# Cannot get http sites; only https sites



## Quigster (Oct 25, 2008)

I do not know if this is cause and effect, but......



Yesterday I had an automated download from Windows...now I can only access websites with "https"--and not ANY "http". This is true for both IE and Firefox. 



I have turned firewall in Windows off, didn't help. 



I have tried to restore the systems, trying at least 10 different dates, the computer will not restore back to any of them. 



I have removed the update. Didn't work. I reinstalled the update. Still doesn't work.



What can I do? 

I have Dell Latitude, XP Pro with SP3


----------



## first (Nov 13, 2007)

Is the setting Tools>Internet options>Privacy set to high?
Try with other internet browsers like firefox,mozilla..


----------



## Quigster (Oct 25, 2008)

first said:


> Is the setting Tools>Internet options>Privacy set to high?
> Try with other internet browsers like firefox,mozilla..


The problem exists for both Firefox and IE. My privacy setting on IE is only at Medium right now.


----------



## ellinghamso (Oct 26, 2008)

I have had exactly the same problem for past couple of days, read somewhere that something must be blocking port 80, not that it means much to me. Also to disable any vpn and check proxy, I have done everything, nothing helps....


----------



## Quigster (Oct 25, 2008)

I went into cmd mode and tried to telnet a website....it won't let me. So definitely, something is not allowing my computer to get http sites through port 80. It isn't the firewall--I totally turned it off, still nothing.


----------



## mack1 (Nov 27, 2007)

> I have tried to restore the systems, trying at least 10 different dates, the computer will not restore back to any of them.


Hi Quigster,

This part makes me think of spyware/malware. Have you tried running spyware protections software? Normally running more than one is a good idea, as one will find spyware that the others might not. 
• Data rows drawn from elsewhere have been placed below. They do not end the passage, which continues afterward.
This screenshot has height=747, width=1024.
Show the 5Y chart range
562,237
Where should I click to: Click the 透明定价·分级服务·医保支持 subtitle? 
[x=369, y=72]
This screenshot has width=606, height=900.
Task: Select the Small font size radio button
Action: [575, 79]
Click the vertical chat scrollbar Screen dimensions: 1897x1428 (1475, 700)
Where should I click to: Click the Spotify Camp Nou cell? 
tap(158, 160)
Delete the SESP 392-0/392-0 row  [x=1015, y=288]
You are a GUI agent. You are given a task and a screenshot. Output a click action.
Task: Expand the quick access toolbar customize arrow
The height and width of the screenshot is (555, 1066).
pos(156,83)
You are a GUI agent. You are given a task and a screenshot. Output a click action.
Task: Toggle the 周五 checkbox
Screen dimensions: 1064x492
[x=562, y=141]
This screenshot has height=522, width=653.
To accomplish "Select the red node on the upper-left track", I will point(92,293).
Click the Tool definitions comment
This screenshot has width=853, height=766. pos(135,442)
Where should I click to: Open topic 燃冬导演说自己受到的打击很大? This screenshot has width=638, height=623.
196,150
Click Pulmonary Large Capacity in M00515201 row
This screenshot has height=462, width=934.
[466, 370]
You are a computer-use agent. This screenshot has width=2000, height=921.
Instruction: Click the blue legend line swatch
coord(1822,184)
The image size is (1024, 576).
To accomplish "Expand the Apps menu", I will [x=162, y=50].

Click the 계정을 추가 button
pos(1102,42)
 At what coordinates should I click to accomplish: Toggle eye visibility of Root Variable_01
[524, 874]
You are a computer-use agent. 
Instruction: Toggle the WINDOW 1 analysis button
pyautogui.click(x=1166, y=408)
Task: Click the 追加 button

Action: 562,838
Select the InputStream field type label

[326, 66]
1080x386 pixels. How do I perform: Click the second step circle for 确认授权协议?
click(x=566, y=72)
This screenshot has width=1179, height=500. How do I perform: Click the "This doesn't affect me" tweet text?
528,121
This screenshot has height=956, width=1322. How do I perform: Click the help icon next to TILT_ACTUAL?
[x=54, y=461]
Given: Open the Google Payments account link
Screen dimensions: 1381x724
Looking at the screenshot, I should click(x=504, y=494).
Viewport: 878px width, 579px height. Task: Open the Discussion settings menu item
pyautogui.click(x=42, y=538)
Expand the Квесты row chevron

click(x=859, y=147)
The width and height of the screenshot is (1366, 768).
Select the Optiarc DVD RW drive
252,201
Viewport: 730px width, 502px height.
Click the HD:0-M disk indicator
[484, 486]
I use Spybot-Search&Destroy and SuperAntiSpyware. 

Also, try running Restore from Safe Mode or SafeMode with Command prompt. Type in C:\Windows\system32\restore\rstrui.exe then enter.

Hope this might help,
Mack1


----------



## Quigster (Oct 25, 2008)

mack1 said:


> Hi Quigster,
> 
> This part makes me think of spyware/malware. Have you tried running spyware protections software? Normally running more than one is a good idea, as one will find spyware that the others might not.
> 
> ...


Can you help me to remember how to enter into Safe Mode? I did that command (but not in safe mode) and it didn't work....

also, these spyware software--are they free on the internet, and if so, can I download onto a jump drive and bring over to my sick computer?

OK--I am already editing my post here--I downloaded SpyBot onto a jump drive and attempted to install on my sick computer. Apparently during the install it must make a connection to the internet--which is my problem--therefore, I cannot install SpyBot. Does this sound right???

Now, editing again....I went back and unchecked the Download updates immediately and I seem to be getting somewhere in the installation.


----------



## Quigster (Oct 25, 2008)

Well....I was able to install the software, but it won't allow me to check for problems until I have downloaded the updates. Now I will check to see if I can download updates to a jump drive and carry over to the sick computer.


----------



## Quigster (Oct 25, 2008)

Quigster said:


> Well....I was able to install the software, but it won't allow me to check for problems until I have downloaded the updates. Now I will check to see if I can download updates to a jump drive and carry over to the sick computer.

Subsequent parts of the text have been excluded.